Tuesday, June 11, 2019

The Pan Am Experience

One of the things that is gone forever is the golden age of air travel. Flying used to be part of the fun and anticipation of a trip. Now it’s a fucking ordeal. People would dress up to fly. Even if you flew coach you were treated royally.

My first coast-to-coast flight was on TWA in 1969. I was served a hot breakfast and for lunch they set up a huge buffet and we all lined up and filled our plates. It wasn’t a flight; it was a Long Island bar mitzvah reception.

Airline carriers back then all had to charge the same fares so the way to attract passengers was to offer better service. The very best at is was Pan Am. And Pan Am First Class was second to none. For dinner they carved Chateaubriand at your seat.

Hey, just the fact that you had actual metal silverware – you’ll never see that again ever.

They called it the Pan Am Experience and now it’s been faithfully and lovingly recreated down to a T in Pacoima in the San Fernando Valley.

Anthony Toth is the creator of this experience. A lifelong collector of aviation memorabilia (Pan Am in particular), he somehow put this together.

An actual 747 that had been rusting for ten years in the desert was rescued. The first class section, business class section (Clipper Class) and upstairs lounge were restored to its Pan Am greatness down to the most minute detail. The seats, the fabric, décor, even scent through the ventilators is the exact same as the plane that flew the world in 1970.

It is now housed on a soundstage (nice name for a warehouse) in an industrial area of the Valley. In nearby stages are airplane interiors and airport interiors. TSA is not going to let you actually film at LAX anymore. Needless to say these stages are rented out constantly.

But every Saturday night they hold the Pam Am Experience. It’s a journey back into the early ‘70s. Unlike THE DEUCE, this is something you’d want to relive from that period.

So longing for the days when Carroll O’Conner played Archie Bunker and not Woody Harrelson, I took my wife, daughter and son-in-law on a trip in the Wayback Machine.

Tomorrow I will share a bunch of photos.

You arrive at 6:00, all dressed up. There were some guys with afro’s. I wore a jacket and paisley tie. You check in at an actual Pan Am ticket booth. There’s a rotary phone on the desk. I’m reminded of that YouTube video where two Millennial idiots couldn’t figure out how to dial a rotary phone. I weep. There’s also a TWA and Northwest Orient counter for people who bought counterfeit tickets (because they go nowhere).
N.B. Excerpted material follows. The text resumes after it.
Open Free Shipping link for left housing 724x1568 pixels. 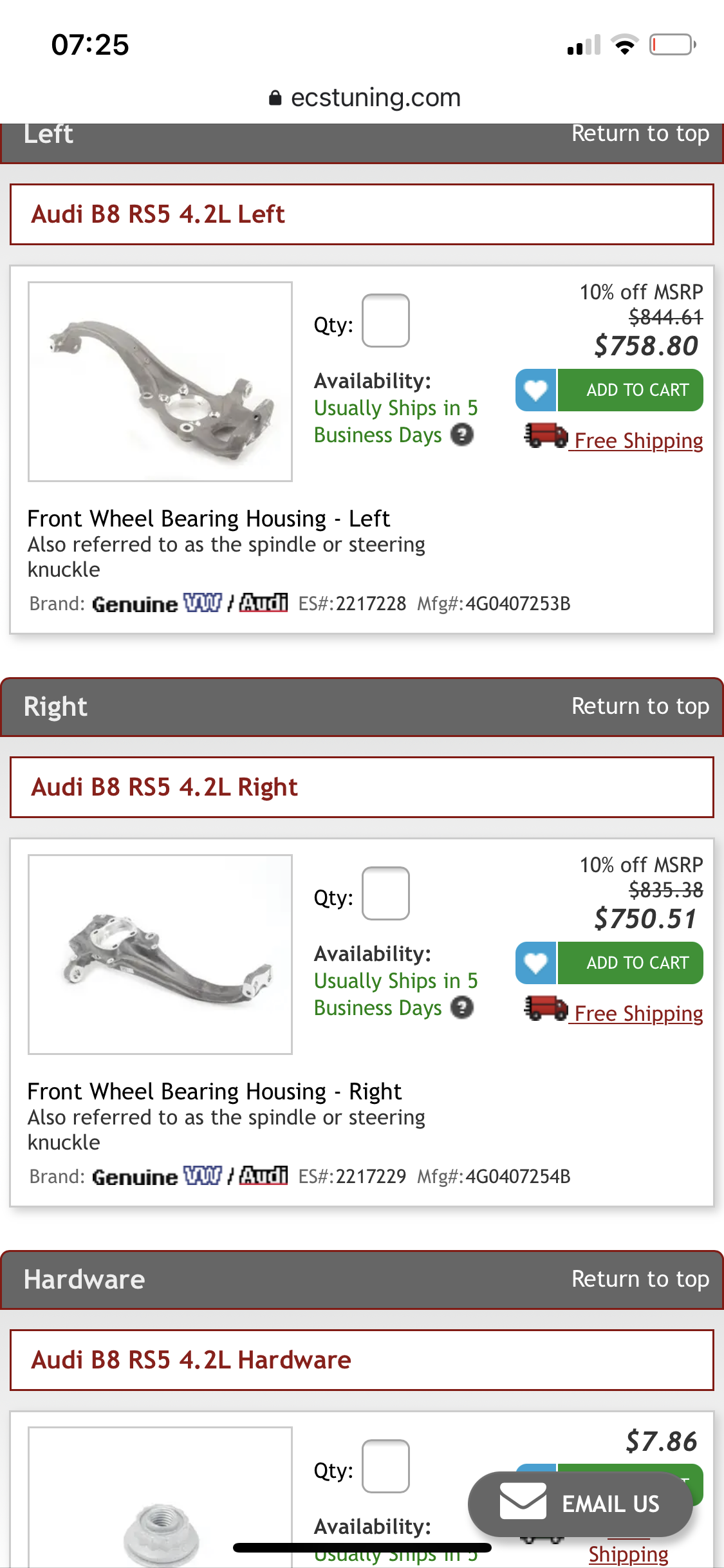[638, 441]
Then we entered a replica First Class Lounge complete with open bar, Pan Am displays, and posters from the era.

At 6:30 you are invited to board. The stewardesses (and yes, they were called stewardesses, not flight attendants or empowered service providers) were all in authentic wardrobe. You were ushered to your seat. We sat in the First Class cabin. There was enough leg room to stage one of my plays. More drinks (in Pam Am glasses… that were made of glass, believe it or not) and oversized packets of snacks.

In the Clipper Section there was a full-bar you could belly up to at any time. Up the spiral staircase there was a lounge section – very exclusive.
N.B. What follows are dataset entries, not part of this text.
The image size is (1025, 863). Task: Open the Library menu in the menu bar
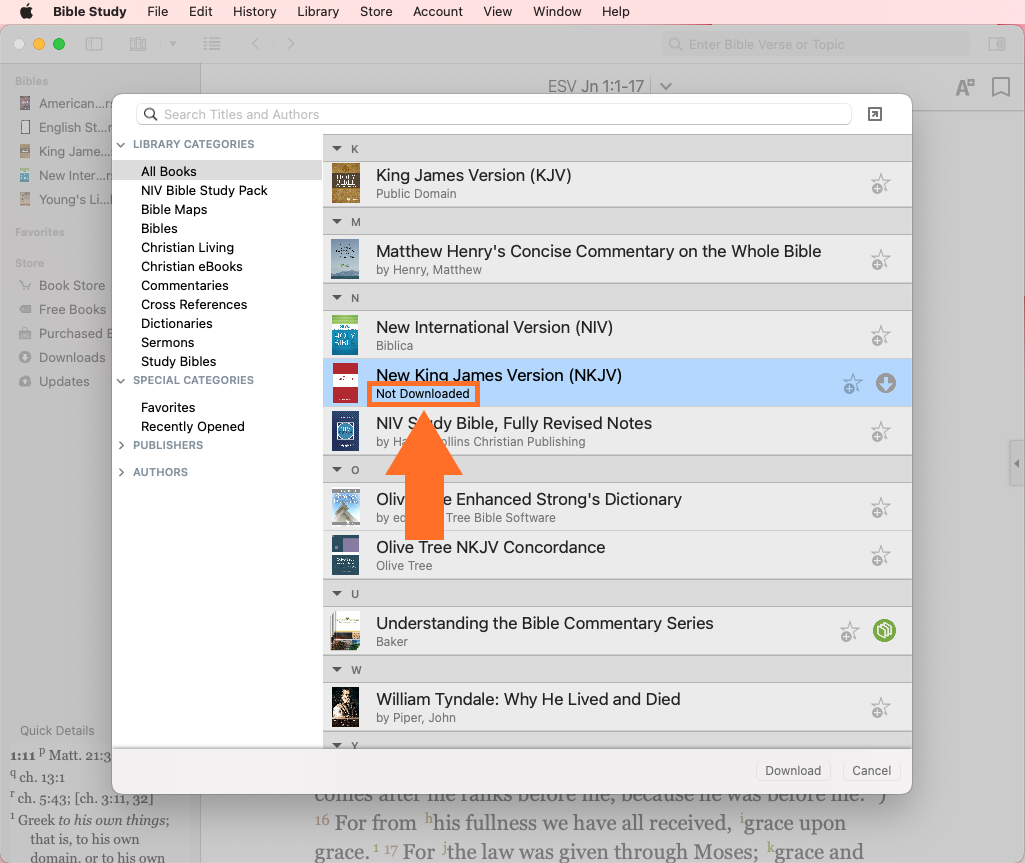[x=318, y=12]
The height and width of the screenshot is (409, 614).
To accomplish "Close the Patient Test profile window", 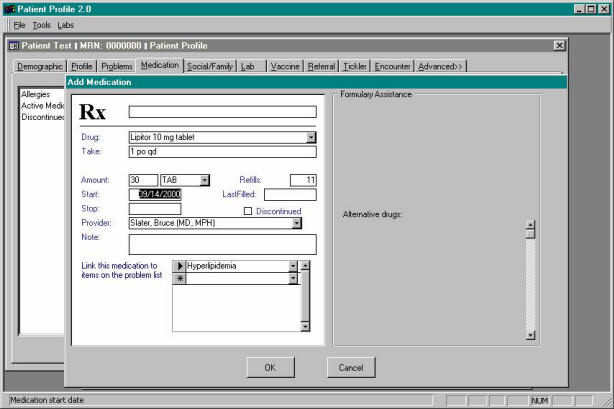I will coord(558,46).
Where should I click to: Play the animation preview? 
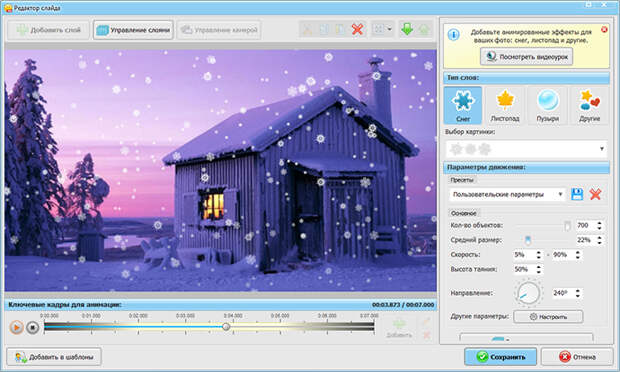click(16, 327)
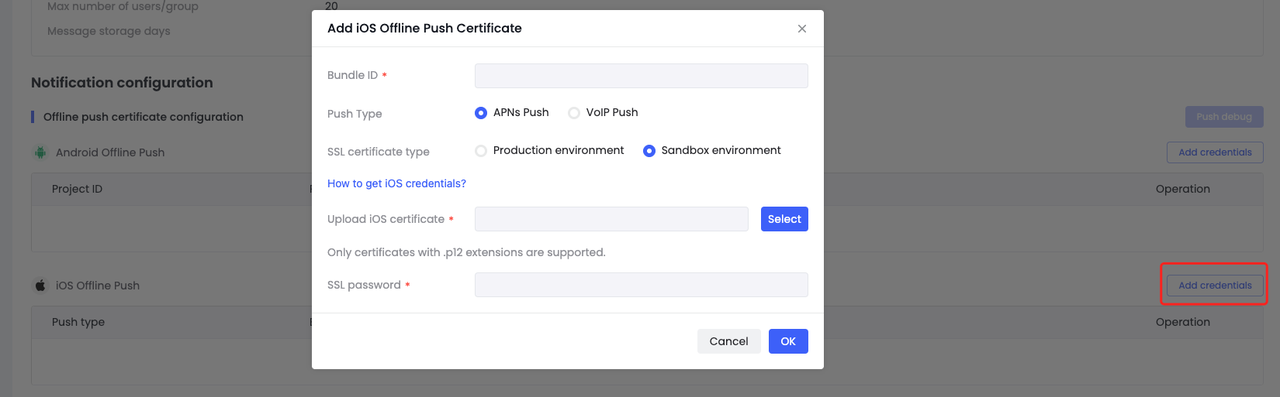Click the Operation column header in the Android table
1280x397 pixels.
(1183, 189)
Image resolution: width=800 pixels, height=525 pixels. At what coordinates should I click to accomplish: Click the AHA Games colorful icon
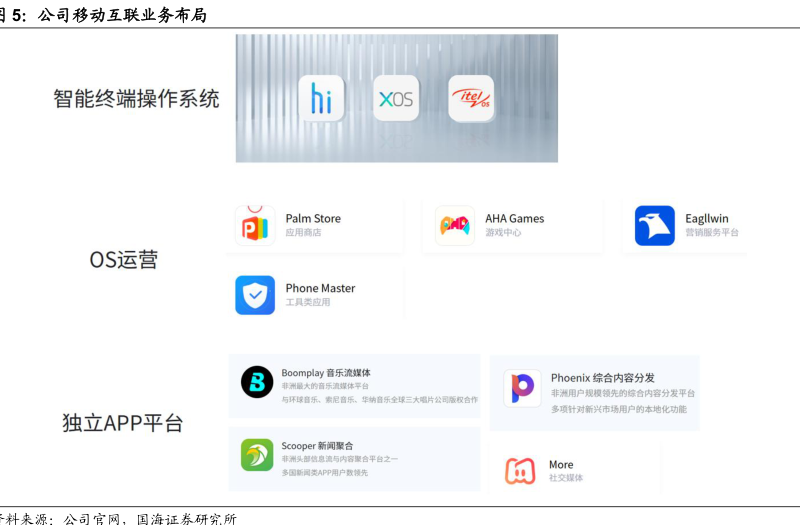[455, 226]
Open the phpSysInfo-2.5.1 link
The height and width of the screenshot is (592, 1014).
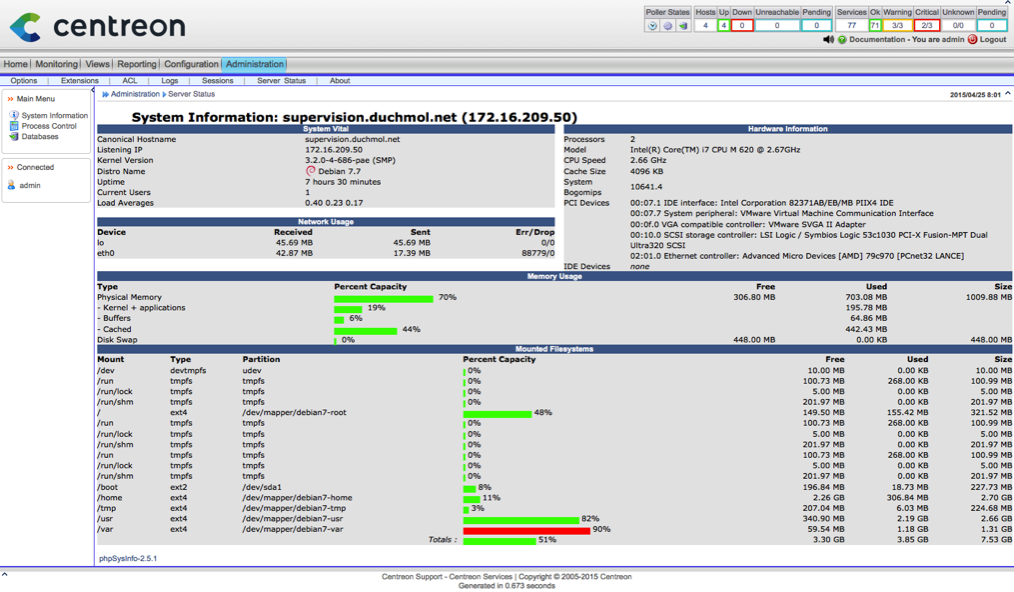[128, 558]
The crew showed reverence to the experience, but there were enough funny quips to let you know this was a fun recreation, not some creepy fever dream.

We were offered vintage magazines, complete with all the cigarette ads and even a few for this new thing called FM stereo. Considering the world today, reading TIME magazine my nostalgia extended to Nixon.
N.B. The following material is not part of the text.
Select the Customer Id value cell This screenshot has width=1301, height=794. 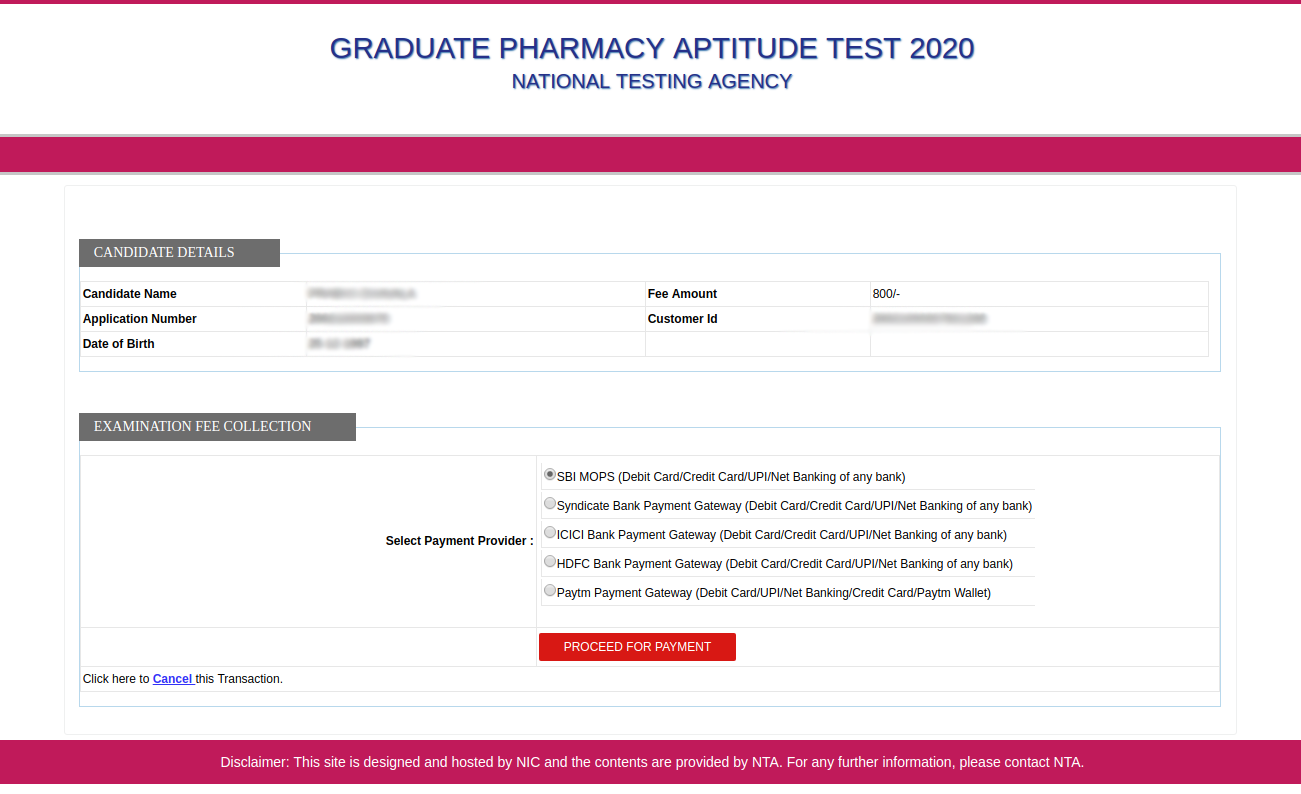coord(930,318)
Speaking of cigarettes, the one concession to now was that there was no smoking allowed. But back then everyone smoked of course. So they had these fake cigarettes. You would blow through them and bogus smoke would disperse. At first it was fun to be Don Draper. After two minutes I felt like an idiot and stopped.

The piped in music was a blend of pop hits from the '60s and '70s.  Lots of Beatles and Burt Bacharach. Can't go wrong with that.   Also a few Pan Am jingles.   These were the days you'd hear an airlines commercial and not yell "Fuck you!" to the speaker.

As unbelievable as it might sound, fifty years ago people actually LIKED certain airlines.  No, I'm serious.  Really.  Truly. 

Dinner service began. Fresh warm rolls, more drinks (I had to watch myself. It’s not like there are many great motels in Pacoima.), appetizers that included shrimp cocktails or fresh mozzarella salad, and then the main course.

Not only did they carve Chateaubriand right at your seat, they gave you a decent portion. An airline “steak” today (pre packaged and swimming in God knows what sauce) is generally the size of a Reese’s Peanut Butter Cup. Other entrees were chicken and pasta. Since gluten wasn’t invented in 1970 there was nothing that was gluten free.

A fruit and cheese cart followed, and then a cart with lovely cakes. After dinner drinks were offered as well as coffee.

For entertainment, there were fashion shows – first of all the Pan Am stewardess uniforms and then uniforms from other airlines. They were fun, but I was powering down the beef.

Final touches like a Duty-Free cart came around and we all took a Pan Am trivia game, which no one knew any of the answers.

No one tried to hijack the sound stage to Cuba.  Only ten people tried that joke. 

To be fair, it’s crazy expensive, but it’s a once-in-a-lifetime experience. Or so I thought. There were repeat passengers. One was going on his fourth journey. The steaks at Maestro’s are good and way cheaper than this. And you can buy candy cigarettes. That said, if somebody invites me I’d be happy to go again. I could use the additional miles.

It’s gourmet nostalgia porn and just a reminder that yeah, we have iPhones and Waze, but some things were better back then.

Come back tomorrow for photos.  And for more info on the Pan Am Experience you can just go here.  Tell them Ken Levine sent you.   Maybe they'll send me a Pan Am swizzle stick. 

23 comments :

  1. I remember Pan Am, and it wasn't just the service, it was the LEGS.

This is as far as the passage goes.